Listed records -

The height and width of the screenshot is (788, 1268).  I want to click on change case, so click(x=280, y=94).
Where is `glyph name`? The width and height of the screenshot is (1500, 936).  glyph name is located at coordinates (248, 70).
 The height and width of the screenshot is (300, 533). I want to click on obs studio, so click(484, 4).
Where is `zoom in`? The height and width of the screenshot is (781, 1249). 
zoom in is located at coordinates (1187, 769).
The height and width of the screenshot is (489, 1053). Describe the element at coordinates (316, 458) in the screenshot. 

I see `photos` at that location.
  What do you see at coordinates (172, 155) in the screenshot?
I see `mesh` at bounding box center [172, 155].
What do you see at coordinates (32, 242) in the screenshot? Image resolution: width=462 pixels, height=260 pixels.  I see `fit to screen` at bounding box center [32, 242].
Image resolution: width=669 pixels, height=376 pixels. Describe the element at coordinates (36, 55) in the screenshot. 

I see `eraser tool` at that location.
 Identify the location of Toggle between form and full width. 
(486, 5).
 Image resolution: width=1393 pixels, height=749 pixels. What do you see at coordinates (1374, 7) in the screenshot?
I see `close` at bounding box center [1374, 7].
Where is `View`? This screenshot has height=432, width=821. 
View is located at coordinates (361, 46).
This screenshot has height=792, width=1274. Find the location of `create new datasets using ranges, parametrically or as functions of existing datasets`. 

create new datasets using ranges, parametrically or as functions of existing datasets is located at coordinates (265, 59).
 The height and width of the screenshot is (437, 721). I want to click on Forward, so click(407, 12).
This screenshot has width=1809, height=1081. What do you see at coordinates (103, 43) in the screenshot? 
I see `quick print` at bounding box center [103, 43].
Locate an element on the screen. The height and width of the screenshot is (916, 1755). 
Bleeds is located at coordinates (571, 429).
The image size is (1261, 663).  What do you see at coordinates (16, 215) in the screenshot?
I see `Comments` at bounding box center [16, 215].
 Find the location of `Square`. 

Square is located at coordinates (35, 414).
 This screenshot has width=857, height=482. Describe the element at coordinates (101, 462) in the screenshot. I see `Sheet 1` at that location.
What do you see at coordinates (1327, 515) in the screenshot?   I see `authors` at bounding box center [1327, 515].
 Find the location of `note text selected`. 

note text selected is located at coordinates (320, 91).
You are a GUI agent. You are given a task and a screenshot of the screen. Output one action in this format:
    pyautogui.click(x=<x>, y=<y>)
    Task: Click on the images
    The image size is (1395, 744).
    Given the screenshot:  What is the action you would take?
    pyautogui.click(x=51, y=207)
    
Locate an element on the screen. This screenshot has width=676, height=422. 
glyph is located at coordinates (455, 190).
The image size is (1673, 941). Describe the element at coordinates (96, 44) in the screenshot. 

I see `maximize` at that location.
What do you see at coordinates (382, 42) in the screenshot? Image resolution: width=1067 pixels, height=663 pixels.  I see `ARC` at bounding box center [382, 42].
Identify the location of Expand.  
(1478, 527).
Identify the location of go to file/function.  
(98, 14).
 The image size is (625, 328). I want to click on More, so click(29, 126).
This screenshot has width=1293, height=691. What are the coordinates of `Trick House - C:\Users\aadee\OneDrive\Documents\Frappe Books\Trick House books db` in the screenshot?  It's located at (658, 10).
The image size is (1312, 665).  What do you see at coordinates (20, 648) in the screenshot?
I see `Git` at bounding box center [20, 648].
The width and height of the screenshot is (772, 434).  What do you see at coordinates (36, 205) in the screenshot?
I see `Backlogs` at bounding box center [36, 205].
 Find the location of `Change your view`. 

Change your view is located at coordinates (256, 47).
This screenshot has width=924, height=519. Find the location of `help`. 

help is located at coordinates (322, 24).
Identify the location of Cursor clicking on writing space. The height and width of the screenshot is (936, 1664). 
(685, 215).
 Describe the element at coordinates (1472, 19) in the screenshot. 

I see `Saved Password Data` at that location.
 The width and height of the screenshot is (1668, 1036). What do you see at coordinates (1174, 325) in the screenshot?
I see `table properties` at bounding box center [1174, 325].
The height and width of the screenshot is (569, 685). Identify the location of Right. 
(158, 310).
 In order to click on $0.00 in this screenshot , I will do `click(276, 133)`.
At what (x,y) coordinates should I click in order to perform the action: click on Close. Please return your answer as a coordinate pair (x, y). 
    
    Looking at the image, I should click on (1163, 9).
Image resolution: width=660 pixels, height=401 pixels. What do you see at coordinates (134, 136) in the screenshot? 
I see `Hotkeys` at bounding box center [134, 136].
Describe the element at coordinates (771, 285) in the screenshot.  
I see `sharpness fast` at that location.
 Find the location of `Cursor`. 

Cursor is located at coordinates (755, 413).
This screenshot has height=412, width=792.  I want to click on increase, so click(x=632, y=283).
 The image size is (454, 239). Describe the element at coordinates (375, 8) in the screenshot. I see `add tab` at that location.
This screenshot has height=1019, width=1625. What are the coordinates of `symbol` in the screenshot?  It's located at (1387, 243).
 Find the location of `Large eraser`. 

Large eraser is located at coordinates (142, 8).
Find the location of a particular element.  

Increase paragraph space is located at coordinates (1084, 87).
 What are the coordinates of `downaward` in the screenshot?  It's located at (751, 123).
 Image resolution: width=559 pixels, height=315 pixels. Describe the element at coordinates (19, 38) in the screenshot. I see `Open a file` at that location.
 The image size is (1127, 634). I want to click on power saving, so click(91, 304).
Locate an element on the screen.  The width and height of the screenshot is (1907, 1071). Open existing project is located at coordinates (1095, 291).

Set exercise - Copy out all of the entries above word for word, with nothing left out or changed.

Solution for this problem -
The height and width of the screenshot is (788, 1268).  I want to click on change case, so click(x=280, y=94).
Where is `glyph name`? The width and height of the screenshot is (1500, 936).  glyph name is located at coordinates (248, 70).
 The height and width of the screenshot is (300, 533). I want to click on obs studio, so click(484, 4).
Where is `zoom in`? The height and width of the screenshot is (781, 1249). 
zoom in is located at coordinates (1187, 769).
The height and width of the screenshot is (489, 1053). Describe the element at coordinates (316, 458) in the screenshot. 

I see `photos` at that location.
  What do you see at coordinates (172, 155) in the screenshot?
I see `mesh` at bounding box center [172, 155].
What do you see at coordinates (32, 242) in the screenshot? Image resolution: width=462 pixels, height=260 pixels.  I see `fit to screen` at bounding box center [32, 242].
Image resolution: width=669 pixels, height=376 pixels. Describe the element at coordinates (36, 55) in the screenshot. 

I see `eraser tool` at that location.
 Identify the location of Toggle between form and full width. 
(486, 5).
 Image resolution: width=1393 pixels, height=749 pixels. What do you see at coordinates (1374, 7) in the screenshot?
I see `close` at bounding box center [1374, 7].
Where is `View`? This screenshot has height=432, width=821. 
View is located at coordinates (361, 46).
This screenshot has height=792, width=1274. Find the location of `create new datasets using ranges, parametrically or as functions of existing datasets`. 

create new datasets using ranges, parametrically or as functions of existing datasets is located at coordinates (265, 59).
 The height and width of the screenshot is (437, 721). I want to click on Forward, so click(407, 12).
This screenshot has width=1809, height=1081. What do you see at coordinates (103, 43) in the screenshot? 
I see `quick print` at bounding box center [103, 43].
Locate an element on the screen. The height and width of the screenshot is (916, 1755). 
Bleeds is located at coordinates (571, 429).
The image size is (1261, 663).  What do you see at coordinates (16, 215) in the screenshot?
I see `Comments` at bounding box center [16, 215].
 Find the location of `Square`. 

Square is located at coordinates (35, 414).
 This screenshot has width=857, height=482. Describe the element at coordinates (101, 462) in the screenshot. I see `Sheet 1` at that location.
What do you see at coordinates (1327, 515) in the screenshot?   I see `authors` at bounding box center [1327, 515].
 Find the location of `note text selected`. 

note text selected is located at coordinates (320, 91).
You are a GUI agent. You are given a task and a screenshot of the screen. Output one action in this format:
    pyautogui.click(x=<x>, y=<y>)
    Task: Click on the images
    The image size is (1395, 744).
    Given the screenshot:  What is the action you would take?
    pyautogui.click(x=51, y=207)
    
Locate an element on the screen. This screenshot has width=676, height=422. 
glyph is located at coordinates (455, 190).
The image size is (1673, 941). Describe the element at coordinates (96, 44) in the screenshot. 

I see `maximize` at that location.
What do you see at coordinates (382, 42) in the screenshot? Image resolution: width=1067 pixels, height=663 pixels.  I see `ARC` at bounding box center [382, 42].
Identify the location of Expand.  
(1478, 527).
Identify the location of go to file/function.  
(98, 14).
 The image size is (625, 328). I want to click on More, so click(29, 126).
This screenshot has width=1293, height=691. What are the coordinates of `Trick House - C:\Users\aadee\OneDrive\Documents\Frappe Books\Trick House books db` in the screenshot?  It's located at (658, 10).
The image size is (1312, 665).  What do you see at coordinates (20, 648) in the screenshot?
I see `Git` at bounding box center [20, 648].
The width and height of the screenshot is (772, 434).  What do you see at coordinates (36, 205) in the screenshot?
I see `Backlogs` at bounding box center [36, 205].
 Find the location of `Change your view`. 

Change your view is located at coordinates (256, 47).
This screenshot has width=924, height=519. Find the location of `help`. 

help is located at coordinates (322, 24).
Identify the location of Cursor clicking on writing space. The height and width of the screenshot is (936, 1664). 
(685, 215).
 Describe the element at coordinates (1472, 19) in the screenshot. 

I see `Saved Password Data` at that location.
 The width and height of the screenshot is (1668, 1036). What do you see at coordinates (1174, 325) in the screenshot?
I see `table properties` at bounding box center [1174, 325].
The height and width of the screenshot is (569, 685). Identify the location of Right. 
(158, 310).
 In order to click on $0.00 in this screenshot , I will do `click(276, 133)`.
At what (x,y) coordinates should I click in order to perform the action: click on Close. Please return your answer as a coordinate pair (x, y). 
    
    Looking at the image, I should click on (1163, 9).
Image resolution: width=660 pixels, height=401 pixels. What do you see at coordinates (134, 136) in the screenshot? 
I see `Hotkeys` at bounding box center [134, 136].
Describe the element at coordinates (771, 285) in the screenshot.  
I see `sharpness fast` at that location.
 Find the location of `Cursor`. 

Cursor is located at coordinates (755, 413).
This screenshot has height=412, width=792.  I want to click on increase, so click(x=632, y=283).
 The image size is (454, 239). Describe the element at coordinates (375, 8) in the screenshot. I see `add tab` at that location.
This screenshot has height=1019, width=1625. What are the coordinates of `symbol` in the screenshot?  It's located at (1387, 243).
 Find the location of `Large eraser`. 

Large eraser is located at coordinates (142, 8).
Find the location of a particular element.  

Increase paragraph space is located at coordinates (1084, 87).
 What are the coordinates of `downaward` in the screenshot?  It's located at (751, 123).
 Image resolution: width=559 pixels, height=315 pixels. Describe the element at coordinates (19, 38) in the screenshot. I see `Open a file` at that location.
 The image size is (1127, 634). I want to click on power saving, so click(91, 304).
Locate an element on the screen.  The width and height of the screenshot is (1907, 1071). Open existing project is located at coordinates (1095, 291).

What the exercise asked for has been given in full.